In his first interview post Sora shutdown, OpenAI CEO Sam Altman reveals he gave Disney’s former and current CEOs Bob Iger and Josh D’Amaro a heads up prior to the decision and that the companies remain in discussions about collaborating in the future.
In December, Disney struck a $1 billion deal with OpenAI to bring more than 200 of its characters to the platform to create short AI-generated videos for social media, as well as use for ChatGPT’s image-generation platform. Disney was also set to host a series of curated Sora-generated videos on Disney+. But on March 24, OpenAI made the surprise decision to shut the platform down as it shifted its resources elsewhere.
“We have a few times in our history realized something really important is working or about to work so well that we have to stop a bunch of other projects. In fact, this was the original thing happened with GPT3. We had a whole portfolio of bets at the time. A lot of them were working well,” Altman told the Mostly Human podcast in an interview. “We shut down many projects that were working well like robotics which we mentioned so that we could concentrate our compute, our researchers, our effort into this thing that we said okay there’s a very important thing happening. I did not expect 3 or 6 months ago to be at this point we’re at now where something very big and important is about to happen again with this next generation of models and the agents they they can power.”
Disney subsequently confirmed the partnership was over, adding that it respected the decision, appreciated the “constructive collaboration” and would “continue to engage with AI platforms to find new ways to meet fans where they are while responsibly embracing new technologies that respect IP and the rights of creators.”
“Disney is an amazing company all around and the very first thing that the new Disney CEO Josh said to me was like, ‘I get it’,” Altman added. “But it’s super sad always to disappoint a partner or users or a team, all of which are doing incredible work. There are many hard parts about being a CEO that you don’t get sympathy for understandably, but one of them is like you have to make a lot of like very tough resourcing calls and a lot of good things get caught up in that because they’re not the most important thing.”
A source familiar with the original agreement told TheWrap that alongside the licensing deal, Disney agreed to become a major customer of OpenAI, using its APIs to build new products, tools and experiences, including for Disney+, and deploying ChatGPT for its employees. Those deals are now being reevaluated.
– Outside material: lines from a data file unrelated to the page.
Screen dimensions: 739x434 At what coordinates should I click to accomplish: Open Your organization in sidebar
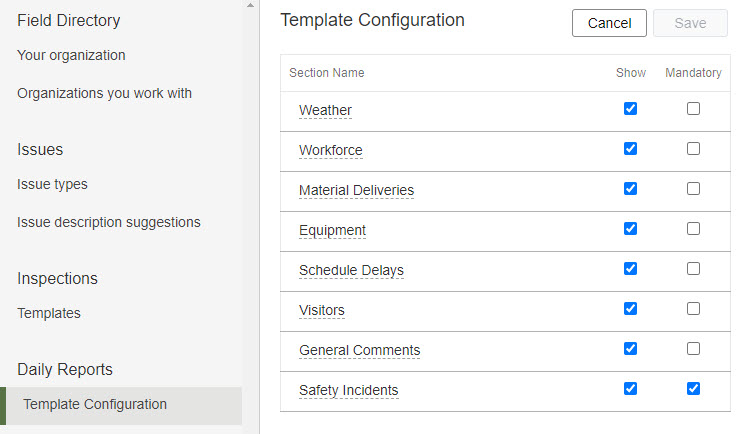pos(71,55)
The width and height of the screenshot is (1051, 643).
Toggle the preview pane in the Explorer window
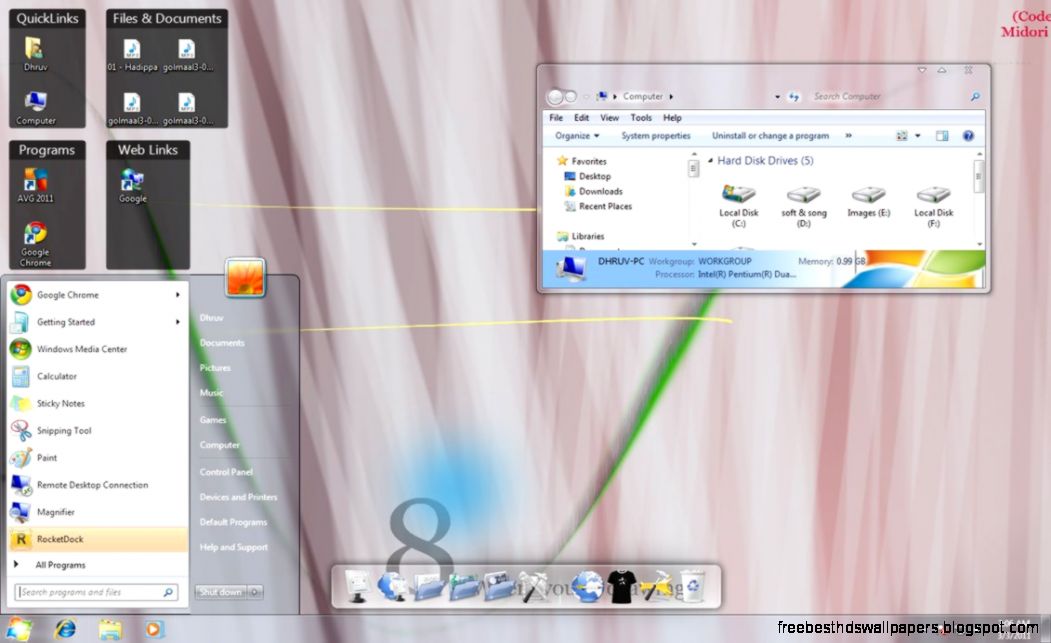click(940, 134)
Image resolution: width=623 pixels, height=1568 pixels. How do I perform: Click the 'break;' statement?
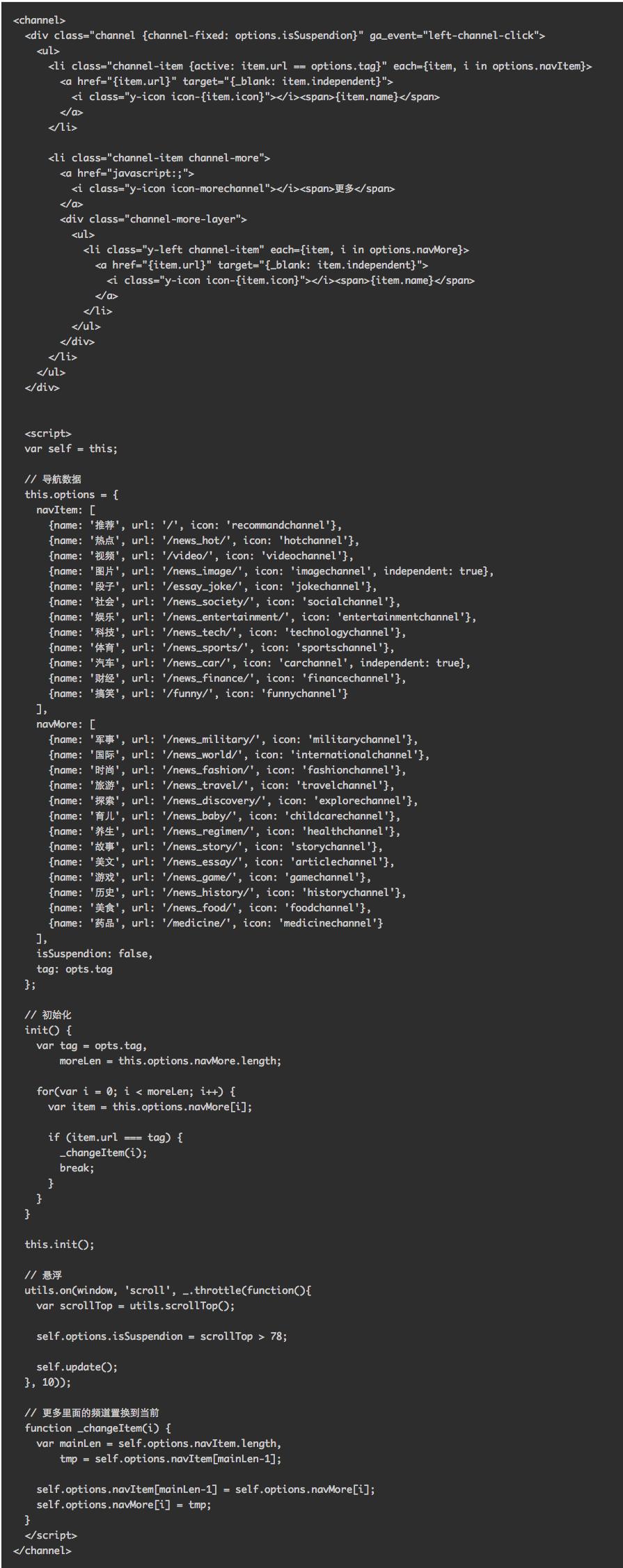point(77,1168)
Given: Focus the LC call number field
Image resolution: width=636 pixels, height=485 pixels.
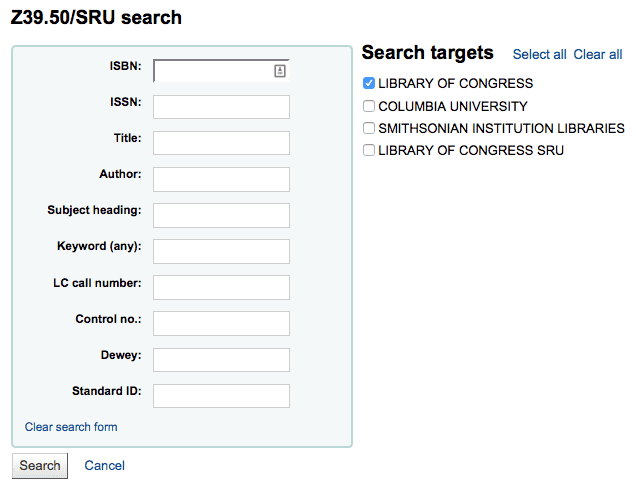Looking at the screenshot, I should pos(221,287).
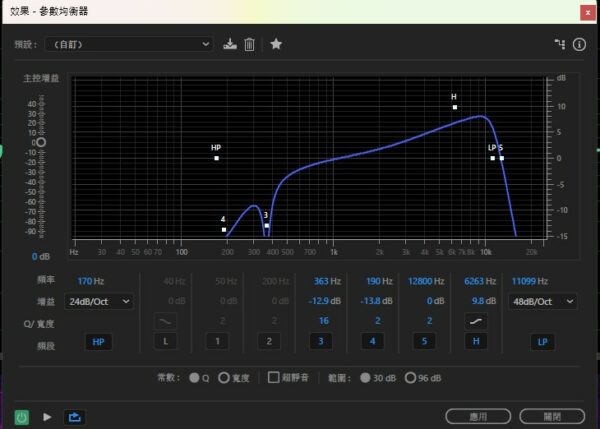Toggle the HP band button

coord(98,342)
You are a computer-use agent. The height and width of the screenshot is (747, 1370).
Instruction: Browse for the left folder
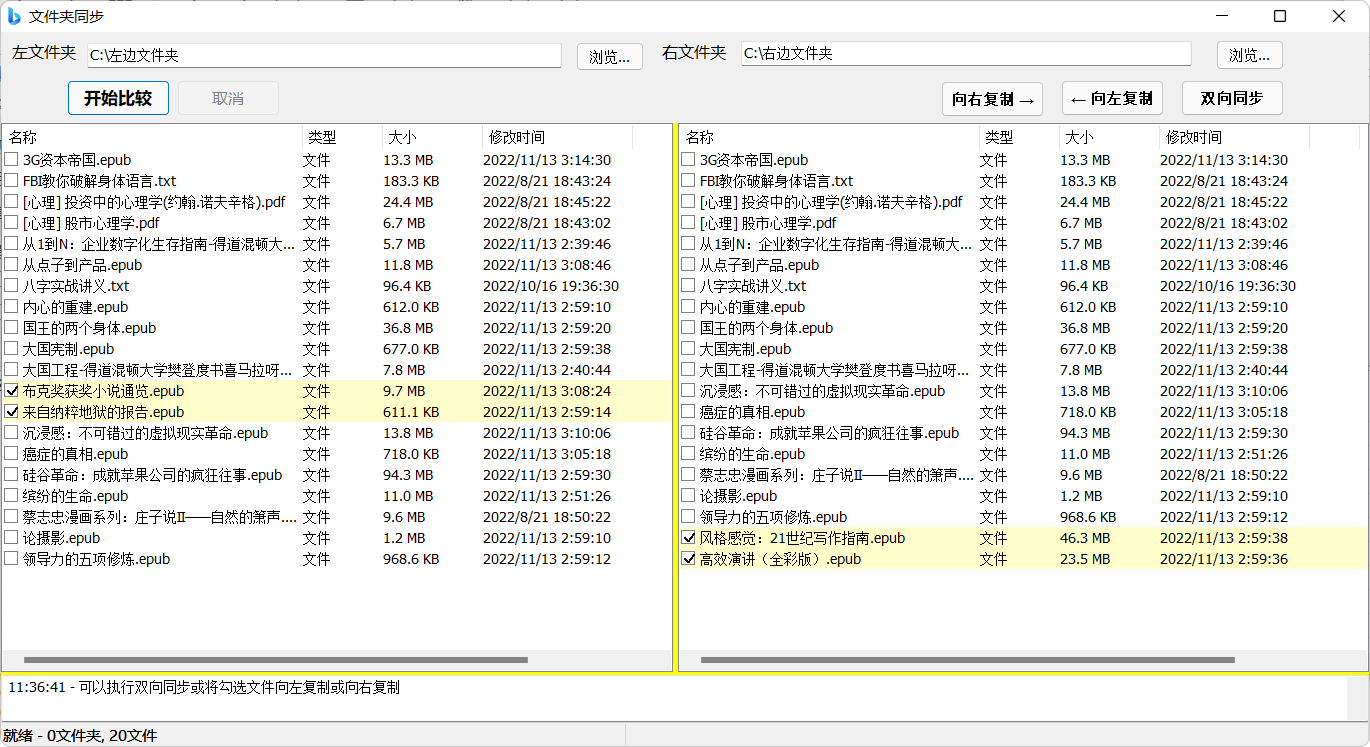pyautogui.click(x=610, y=56)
“I love Sora, I love generative videos and I love our partnership with Disney and we’re working hard with them to find a world where they can still do something amazing and we can help with that. But we need to concentrate our compute and our product capacity into these next generation of automated researchers and companies,” he added. “It’s always about compute.”
Sora, which first launched in 2024, had over 1 million downloads in less than five days and would release an updated version at the end of September.
But the text-to-video model quickly raised copyright concerns in Hollywood, prompting pushback from the Motion Picture Association, unions like SAG-AFTRA and A-list stars like Bryan Cranston, among others.Altman would later update Sora’s copyright controls and offer monetization in the app for creators to help address Hollywood’s concerns.
The Wall Street Journal reported that OpenAI is pivoting to productivity tools for enterprise and individual users. The company has said it would combine the ChatGPT desktop app, coding tool Codex and browser into a super app.
It also comes on the heels of OpenAI announcing a $110 billion investment at a $730 billion pre-money valuation last month, which includes $30 billion from SoftBank, $30 billion from Nvidia and $50 billion from Amazon. The Journal notes OpenAI could consider a potential initial public offering as soon as the fourth quarter of this year.